■ Supplied records:
--------

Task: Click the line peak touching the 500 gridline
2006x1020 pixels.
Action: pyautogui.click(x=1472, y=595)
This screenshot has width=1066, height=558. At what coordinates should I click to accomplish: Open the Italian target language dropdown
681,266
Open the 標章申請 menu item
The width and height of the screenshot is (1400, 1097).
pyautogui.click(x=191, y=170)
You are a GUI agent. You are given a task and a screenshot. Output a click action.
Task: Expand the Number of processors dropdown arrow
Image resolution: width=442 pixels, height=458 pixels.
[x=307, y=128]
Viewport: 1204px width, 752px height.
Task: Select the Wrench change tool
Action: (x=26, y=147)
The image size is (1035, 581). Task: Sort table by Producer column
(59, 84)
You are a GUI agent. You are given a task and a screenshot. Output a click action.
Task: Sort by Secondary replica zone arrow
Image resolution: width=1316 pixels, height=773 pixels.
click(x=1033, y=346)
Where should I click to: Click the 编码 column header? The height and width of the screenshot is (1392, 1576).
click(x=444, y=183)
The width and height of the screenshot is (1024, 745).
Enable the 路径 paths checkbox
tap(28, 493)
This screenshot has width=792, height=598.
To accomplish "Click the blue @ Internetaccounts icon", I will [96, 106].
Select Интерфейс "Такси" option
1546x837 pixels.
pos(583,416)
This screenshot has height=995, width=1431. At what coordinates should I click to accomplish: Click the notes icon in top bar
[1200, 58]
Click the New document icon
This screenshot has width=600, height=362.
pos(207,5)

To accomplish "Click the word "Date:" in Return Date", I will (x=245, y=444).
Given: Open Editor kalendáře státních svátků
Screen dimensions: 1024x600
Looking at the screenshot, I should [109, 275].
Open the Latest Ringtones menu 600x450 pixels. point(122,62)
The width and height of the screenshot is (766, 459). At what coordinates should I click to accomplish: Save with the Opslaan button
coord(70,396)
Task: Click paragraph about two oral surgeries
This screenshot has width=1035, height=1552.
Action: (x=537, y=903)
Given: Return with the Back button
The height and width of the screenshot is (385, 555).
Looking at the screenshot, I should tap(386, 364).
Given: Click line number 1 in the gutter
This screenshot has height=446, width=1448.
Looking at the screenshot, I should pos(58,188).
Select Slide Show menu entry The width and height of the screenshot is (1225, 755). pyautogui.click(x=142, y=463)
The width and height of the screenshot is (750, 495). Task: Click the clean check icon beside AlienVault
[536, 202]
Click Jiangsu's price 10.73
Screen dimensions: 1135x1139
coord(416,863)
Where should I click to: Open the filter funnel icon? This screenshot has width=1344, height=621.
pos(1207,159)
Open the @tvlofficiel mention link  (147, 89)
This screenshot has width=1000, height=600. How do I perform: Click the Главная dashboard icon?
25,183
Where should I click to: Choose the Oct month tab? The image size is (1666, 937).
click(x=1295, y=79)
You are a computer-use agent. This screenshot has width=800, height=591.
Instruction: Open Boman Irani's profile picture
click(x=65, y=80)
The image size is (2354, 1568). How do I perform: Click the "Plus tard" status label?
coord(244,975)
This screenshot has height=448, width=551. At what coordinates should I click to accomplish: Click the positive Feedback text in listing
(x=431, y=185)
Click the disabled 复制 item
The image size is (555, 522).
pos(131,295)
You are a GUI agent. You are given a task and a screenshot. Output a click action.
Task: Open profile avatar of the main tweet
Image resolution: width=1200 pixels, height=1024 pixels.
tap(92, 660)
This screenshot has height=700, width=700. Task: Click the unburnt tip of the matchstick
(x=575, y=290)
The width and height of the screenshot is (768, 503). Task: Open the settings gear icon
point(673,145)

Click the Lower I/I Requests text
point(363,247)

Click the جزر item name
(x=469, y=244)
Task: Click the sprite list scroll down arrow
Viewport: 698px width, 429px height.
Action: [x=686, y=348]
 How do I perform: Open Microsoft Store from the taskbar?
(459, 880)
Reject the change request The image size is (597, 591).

--------

■ Required work: Take the listing above and repeat exactly the lines from the one containing "Task: Sort by Secondary replica zone arrow" through the one containing "Given: Return with the Back button", both included.

■ Your response:
Task: Sort by Secondary replica zone arrow
Image resolution: width=1316 pixels, height=773 pixels.
click(x=1033, y=346)
Where should I click to: Click the 编码 column header? The height and width of the screenshot is (1392, 1576).
click(x=444, y=183)
The width and height of the screenshot is (1024, 745).
Enable the 路径 paths checkbox
tap(28, 493)
This screenshot has width=792, height=598.
To accomplish "Click the blue @ Internetaccounts icon", I will [96, 106].
Select Интерфейс "Такси" option
1546x837 pixels.
pos(583,416)
This screenshot has height=995, width=1431. At what coordinates should I click to accomplish: Click the notes icon in top bar
[1200, 58]
Click the New document icon
This screenshot has width=600, height=362.
pos(207,5)

To accomplish "Click the word "Date:" in Return Date", I will (x=245, y=444).
Given: Open Editor kalendáře státních svátků
Screen dimensions: 1024x600
Looking at the screenshot, I should [109, 275].
Open the Latest Ringtones menu 600x450 pixels. point(122,62)
The width and height of the screenshot is (766, 459). At what coordinates should I click to accomplish: Save with the Opslaan button
coord(70,396)
Task: Click paragraph about two oral surgeries
This screenshot has width=1035, height=1552.
Action: (x=537, y=903)
Given: Return with the Back button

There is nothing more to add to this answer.